| Saved data entries |
..........

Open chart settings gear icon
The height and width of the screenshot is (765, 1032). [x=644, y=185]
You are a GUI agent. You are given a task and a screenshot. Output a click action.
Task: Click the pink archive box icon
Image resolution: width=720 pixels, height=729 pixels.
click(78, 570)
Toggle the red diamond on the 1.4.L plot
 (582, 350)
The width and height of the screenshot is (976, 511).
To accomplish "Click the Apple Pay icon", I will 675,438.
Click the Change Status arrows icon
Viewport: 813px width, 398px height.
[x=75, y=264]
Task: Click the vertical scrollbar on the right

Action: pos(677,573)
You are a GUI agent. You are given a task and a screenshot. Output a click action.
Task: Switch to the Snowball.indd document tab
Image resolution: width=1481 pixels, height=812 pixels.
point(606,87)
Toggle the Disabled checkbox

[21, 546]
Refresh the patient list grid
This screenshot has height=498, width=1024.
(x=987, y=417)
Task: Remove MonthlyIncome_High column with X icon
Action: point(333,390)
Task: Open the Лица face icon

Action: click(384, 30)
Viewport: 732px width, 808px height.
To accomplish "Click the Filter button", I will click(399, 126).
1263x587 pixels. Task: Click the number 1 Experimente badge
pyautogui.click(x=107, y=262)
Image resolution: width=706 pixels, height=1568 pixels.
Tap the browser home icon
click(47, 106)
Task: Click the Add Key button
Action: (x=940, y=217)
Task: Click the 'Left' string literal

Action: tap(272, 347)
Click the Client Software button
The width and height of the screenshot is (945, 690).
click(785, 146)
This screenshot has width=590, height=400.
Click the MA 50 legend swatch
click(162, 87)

..........

| Task brief |
Copy all records verbatim.

| Reply |
Open chart settings gear icon
The height and width of the screenshot is (765, 1032). [x=644, y=185]
You are a GUI agent. You are given a task and a screenshot. Output a click action.
Task: Click the pink archive box icon
Image resolution: width=720 pixels, height=729 pixels.
click(78, 570)
Toggle the red diamond on the 1.4.L plot
 (582, 350)
The width and height of the screenshot is (976, 511).
To accomplish "Click the Apple Pay icon", I will 675,438.
Click the Change Status arrows icon
Viewport: 813px width, 398px height.
[x=75, y=264]
Task: Click the vertical scrollbar on the right

Action: pos(677,573)
You are a GUI agent. You are given a task and a screenshot. Output a click action.
Task: Switch to the Snowball.indd document tab
Image resolution: width=1481 pixels, height=812 pixels.
point(606,87)
Toggle the Disabled checkbox

[21, 546]
Refresh the patient list grid
This screenshot has height=498, width=1024.
(x=987, y=417)
Task: Remove MonthlyIncome_High column with X icon
Action: point(333,390)
Task: Open the Лица face icon

Action: click(384, 30)
Viewport: 732px width, 808px height.
To accomplish "Click the Filter button", I will click(399, 126).
1263x587 pixels. Task: Click the number 1 Experimente badge
pyautogui.click(x=107, y=262)
Image resolution: width=706 pixels, height=1568 pixels.
Tap the browser home icon
click(47, 106)
Task: Click the Add Key button
Action: (x=940, y=217)
Task: Click the 'Left' string literal

Action: tap(272, 347)
Click the Client Software button
The width and height of the screenshot is (945, 690).
click(785, 146)
This screenshot has width=590, height=400.
Click the MA 50 legend swatch
click(162, 87)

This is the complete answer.